- **ASSIGNED TASK**
Transcribe the lines exactly, beginning with the one that contains "Image resolution: width=609" and ending with the final line of the records. Do not transcribe pictures.

┄┄┄┄┄┄

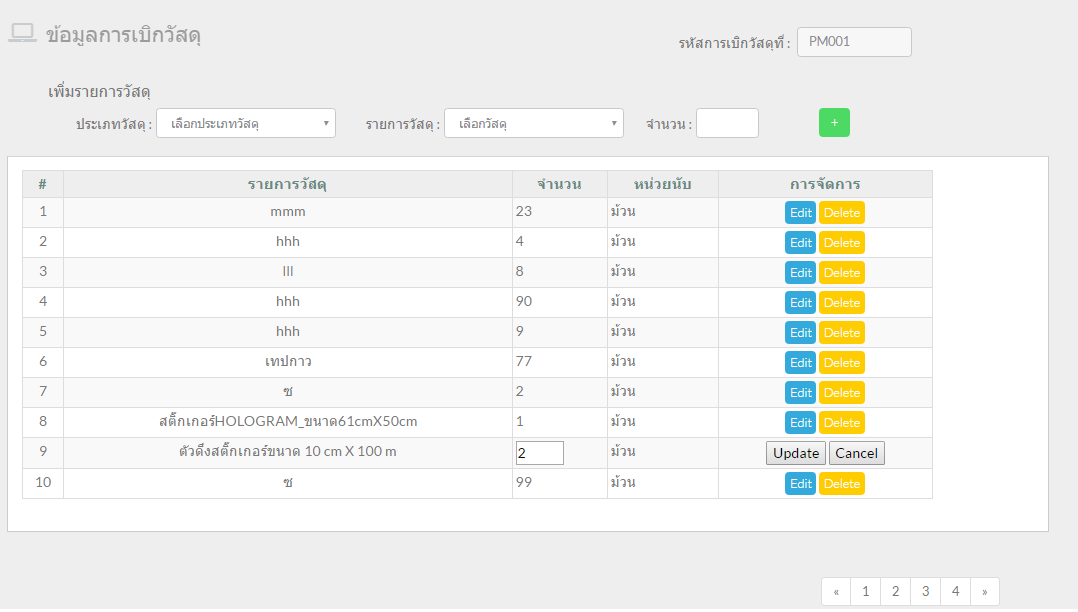The height and width of the screenshot is (612, 1078).
Task: Delete row 1 item mmm
Action: tap(841, 213)
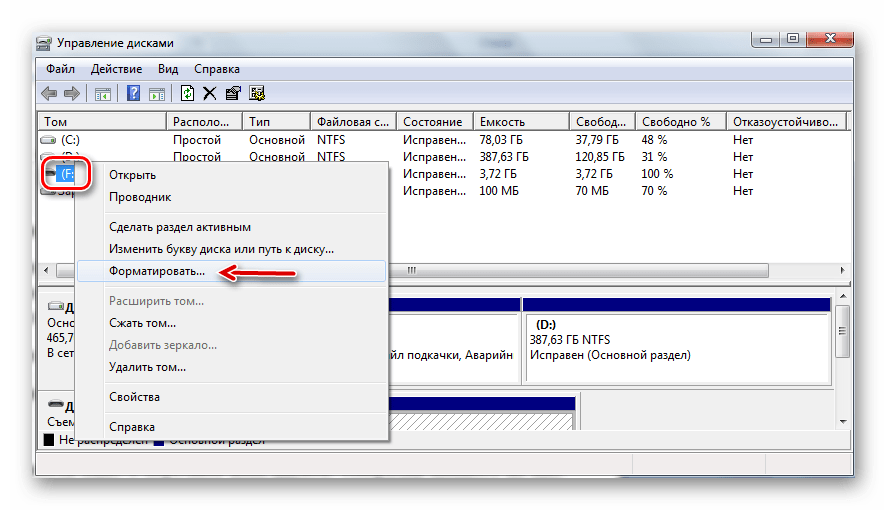Sort by the Состояние column header
887x510 pixels.
tap(432, 121)
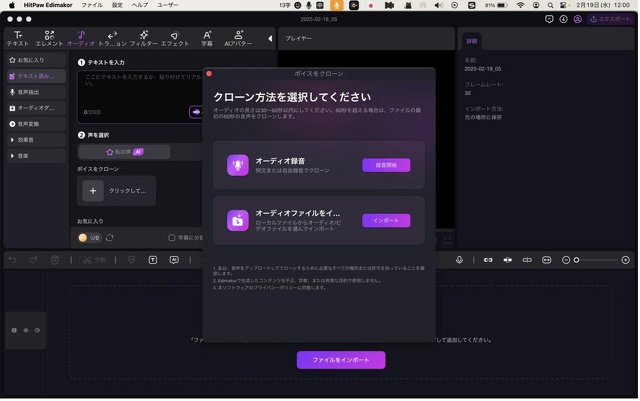Click the インポート button in clone dialog

(x=386, y=220)
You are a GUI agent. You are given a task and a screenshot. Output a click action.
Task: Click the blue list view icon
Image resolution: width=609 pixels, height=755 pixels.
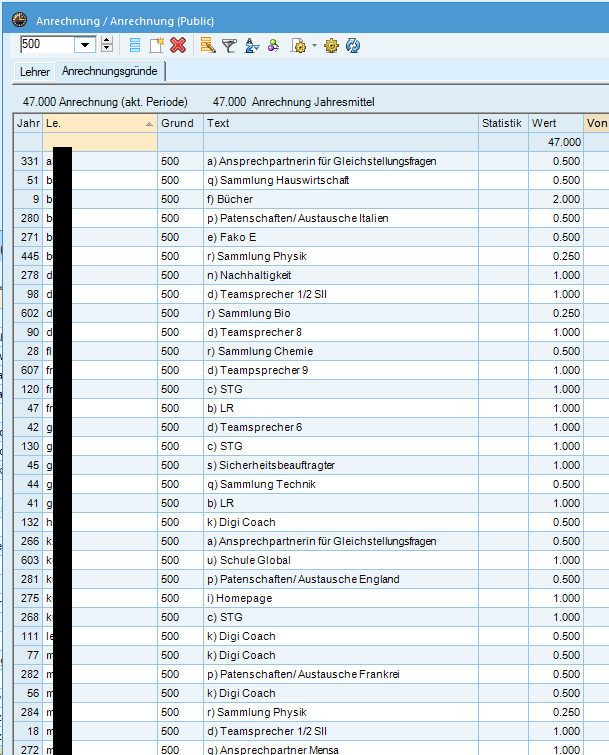tap(135, 45)
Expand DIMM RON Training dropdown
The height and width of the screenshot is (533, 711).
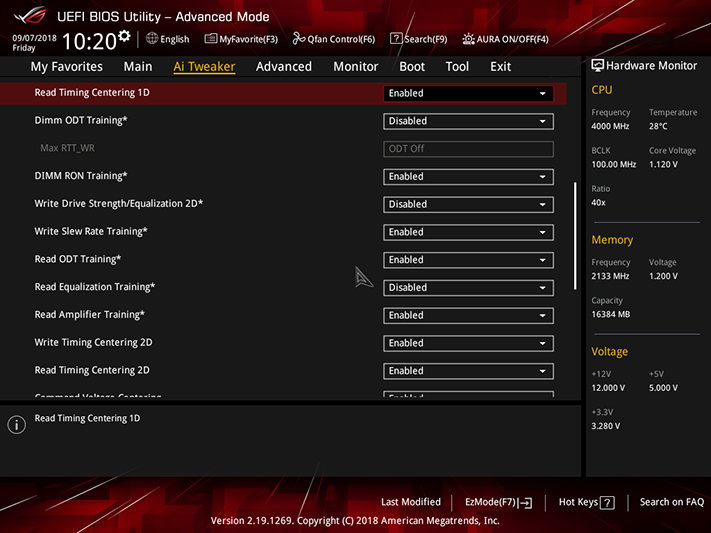pyautogui.click(x=468, y=176)
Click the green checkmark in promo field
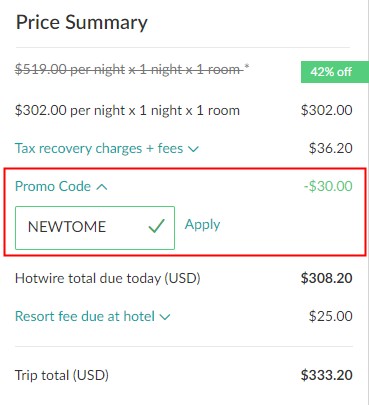The image size is (369, 405). [x=156, y=226]
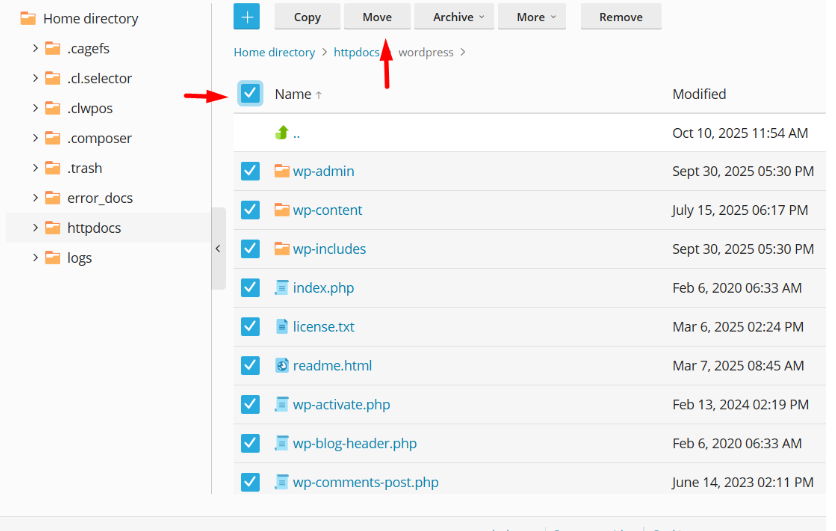Click the wp-admin folder icon

coord(281,171)
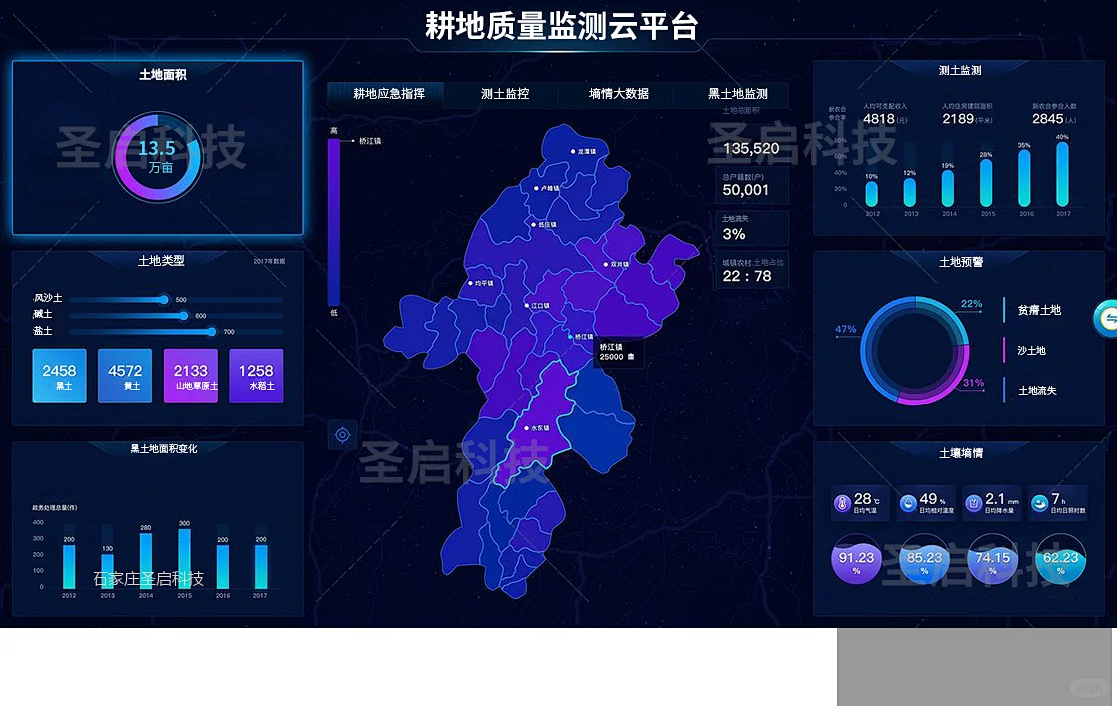Click the 风沙土 slider handle
The image size is (1117, 706).
point(163,299)
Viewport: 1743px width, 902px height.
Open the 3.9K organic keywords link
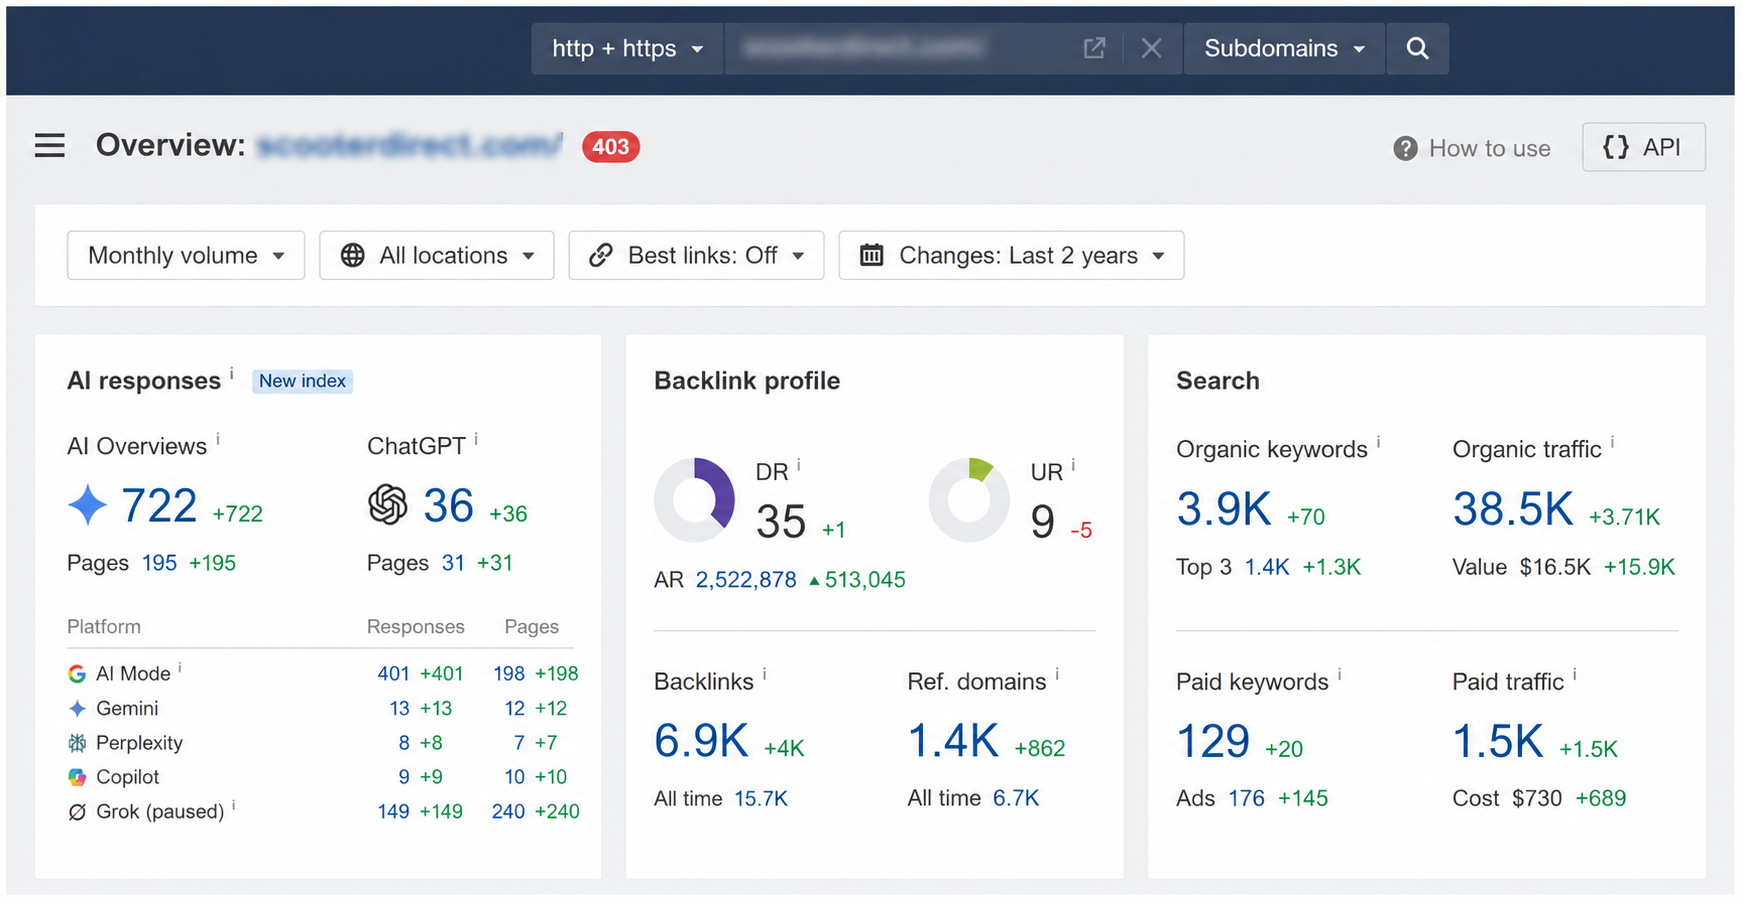(x=1224, y=509)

┄┄┄┄┄┄

- **RESULT OF THIS TASK**
Image resolution: width=609 pixels, height=755 pixels.
tap(135, 45)
Expand DIMM RON Training dropdown
The height and width of the screenshot is (533, 711).
pyautogui.click(x=468, y=176)
Click the green checkmark in promo field
The image size is (369, 405). [x=156, y=226]
Click the wp-admin folder icon

coord(281,171)
Click the 风沙土 slider handle
The image size is (1117, 706).
point(163,299)
Viewport: 1743px width, 902px height.
Open the 3.9K organic keywords link
(x=1224, y=509)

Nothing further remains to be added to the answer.